Consignes de travail:
1 – Extrayez de la liste, sans rien y changer, les lignes qui vont de celle contenant « Given: Click the Tamaño de la etiqueta header » jusqu'à la dernière ligne de la liste, toutes deux incluses.
2 – Écrivez la suite du texte sur Haïti et la France, à partir de l'endroit où il s'arrête.

Haïti et la France, une histoire tragique

L’expert en affaires internationales et collaborateur de L’actualité Jocelyn Coulon publie, ce 2 mars, l’essai Ma France, au sujet d’un pays qu’il a visité de nombreuses fois et qui le fascine depuis l’enfance, en raison de ses origines paternelles. Extrait d’un chapitre portant sur le passé colonialiste de l’Hexagone.

Martine Doyon / Freepik / montage : L’actualité

Je me suis rendu à Bordeaux, un des ports du commerce français des esclaves entre 1672 et 1837. Le port de Nantes, plus au nord, était le plus important dans cet affreux trafic, mais j’ai choisi la capitale de la Nouvelle-Aquitaine pour ses lieux de mémoire sur l’esclavage. Ils sont nombreux : des statues, plusieurs salles dans le grand Musée d’Aquitaine, des plaques commémoratives, des maisons de commerce composent un parcours mémoriel impressionnant et rappellent le rôle joué par cette ville dans la traite des esclaves.

J’ai commencé ma courte visite à Bordeaux par une première étape : le parc des Berges de La Bastide, sur la rive droite de la Garonne en face du centre-ville, l’endroit même où se trouve le buste de Toussaint Louverture, héros de la guerre d’indépendance d’Haïti à la fin du XVIIIe et au début du XIXe siècle. La sculpture en bronze, installée sur un bloc de pierre, est l’œuvre de l’artiste haïtien Ludovic Booz et a été inaugurée en 2005. Le général haïtien y figure dans toute sa détermination. Il en a eu bien besoin durant sa brillante et tumultueuse carrière. Il a été tour à tour esclave, esclavagiste, collaborateur du régime français, éveilleur des consciences, révolutionnaire, gouverneur et libérateur. L’historien Sudhir Hazareesingh lui a consacré une biographie très fouillée, où le héros de l’indépendance d’Haïti dépasse le cadre de son pays pour occuper une place dans le panthéon des personnes illustres ayant marqué l’histoire du monde. Trop longtemps en effet, Toussaint Louverture est resté en marge de l’histoire, seulement connu dans son pays, dans les Caraïbes et dans quelques pays en développement. Mais la révolution haïtienne a fait depuis quelques années l’objet d’une relecture, et on s’est penché sur ses effets aux États-Unis et dans le monde atlantique. Après tout, sous le leadership de Louverture, un peuple d’esclaves a vaincu une des plus grandes puissances mondiales de l’époque, la France, et établi la première république noire. Ce fut un véritable coup de tonnerre qui a ébranlé les nations colonisatrices et blanches.

Lignes:
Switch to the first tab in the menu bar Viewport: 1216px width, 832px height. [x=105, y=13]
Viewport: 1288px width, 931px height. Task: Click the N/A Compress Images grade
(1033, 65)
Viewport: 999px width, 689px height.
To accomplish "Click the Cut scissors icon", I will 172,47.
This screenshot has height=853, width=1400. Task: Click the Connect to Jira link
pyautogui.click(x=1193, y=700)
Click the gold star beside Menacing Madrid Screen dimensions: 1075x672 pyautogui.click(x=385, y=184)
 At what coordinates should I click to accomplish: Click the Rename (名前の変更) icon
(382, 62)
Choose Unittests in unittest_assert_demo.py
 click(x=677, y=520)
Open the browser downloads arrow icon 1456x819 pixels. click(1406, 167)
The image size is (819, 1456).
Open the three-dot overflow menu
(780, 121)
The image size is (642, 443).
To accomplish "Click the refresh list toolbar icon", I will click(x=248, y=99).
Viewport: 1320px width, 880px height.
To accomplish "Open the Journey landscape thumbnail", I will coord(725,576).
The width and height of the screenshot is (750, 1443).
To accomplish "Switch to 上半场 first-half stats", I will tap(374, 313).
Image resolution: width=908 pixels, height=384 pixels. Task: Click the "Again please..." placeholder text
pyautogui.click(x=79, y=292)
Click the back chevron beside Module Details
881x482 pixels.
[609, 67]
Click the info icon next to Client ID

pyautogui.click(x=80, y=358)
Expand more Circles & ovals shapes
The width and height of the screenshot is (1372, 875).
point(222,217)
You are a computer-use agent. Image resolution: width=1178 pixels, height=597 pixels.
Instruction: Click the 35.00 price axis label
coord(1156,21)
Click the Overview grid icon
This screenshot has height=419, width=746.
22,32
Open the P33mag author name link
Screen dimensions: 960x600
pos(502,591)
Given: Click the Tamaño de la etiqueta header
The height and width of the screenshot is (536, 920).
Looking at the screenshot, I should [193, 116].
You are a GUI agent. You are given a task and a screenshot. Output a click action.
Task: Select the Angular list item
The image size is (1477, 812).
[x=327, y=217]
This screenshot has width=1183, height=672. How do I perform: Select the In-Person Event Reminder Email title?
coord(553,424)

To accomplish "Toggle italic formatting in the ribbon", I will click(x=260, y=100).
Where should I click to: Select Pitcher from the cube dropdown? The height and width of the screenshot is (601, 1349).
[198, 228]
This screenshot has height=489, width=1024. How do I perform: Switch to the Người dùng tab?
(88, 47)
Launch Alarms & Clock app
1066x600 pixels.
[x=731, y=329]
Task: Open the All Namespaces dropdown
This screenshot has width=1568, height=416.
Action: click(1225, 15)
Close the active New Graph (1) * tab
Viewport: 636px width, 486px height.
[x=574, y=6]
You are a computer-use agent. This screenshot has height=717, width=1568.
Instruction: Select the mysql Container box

Réponses finales:
1 –
Given: Click the Tamaño de la etiqueta header
The height and width of the screenshot is (536, 920).
Looking at the screenshot, I should [193, 116].
You are a GUI agent. You are given a task and a screenshot. Output a click action.
Task: Select the Angular list item
The image size is (1477, 812).
[x=327, y=217]
This screenshot has width=1183, height=672. How do I perform: Select the In-Person Event Reminder Email title?
coord(553,424)

To accomplish "Toggle italic formatting in the ribbon", I will click(x=260, y=100).
Where should I click to: Select Pitcher from the cube dropdown? The height and width of the screenshot is (601, 1349).
[198, 228]
This screenshot has height=489, width=1024. How do I perform: Switch to the Người dùng tab?
(88, 47)
Launch Alarms & Clock app
1066x600 pixels.
[x=731, y=329]
Task: Open the All Namespaces dropdown
This screenshot has width=1568, height=416.
Action: click(1225, 15)
Close the active New Graph (1) * tab
Viewport: 636px width, 486px height.
[x=574, y=6]
You are a computer-use agent. This screenshot has height=717, width=1568.
Instruction: Select the mysql Container box

2 –
Toussaint Louverture a payé cher ce défi. Il a été capturé par les Français en 1802 et emprisonné au château de Joux, dans le département du Doubs, où il est mort en captivité le 7 avril 1803 sans avoir assisté à la réalisation de son rêve. Le 1er janvier 1804, Haïti proclamait officiellement son indépendance.

Le général n’a jamais vécu à Bordeaux, mais un de ses fils, Isaac, oui. Autour du buste, la ville a installé des plaques commémoratives présentant sa biographie et le rôle de la ville dans la traite négrière.

Si les sculptures de Toussaint Louverture se multiplient dans le monde — il y en a une à Montréal et à Québec —, Bordeaux a inauguré une autre statue, sur la rive gauche de la Garonne, qu’il ne faut pas oublier. Il s’agit de celle représentant Modeste Testas, de son vrai nom Al Pouessi, ancienne esclave, née probablement en Éthiopie à la fin du XVIIIe siècle et morte libre en 1870 à Haïti, à 105 ans, sur les terres de son ancien maître et concubin bordelais. Nous connaissons son histoire parce qu’elle fut transmise à l’oral et à l’écrit par sa famille. L’un de ses petits-fils, François Denys Légitime, a été quelques mois président d’Haïti à la fin du XIXe siècle.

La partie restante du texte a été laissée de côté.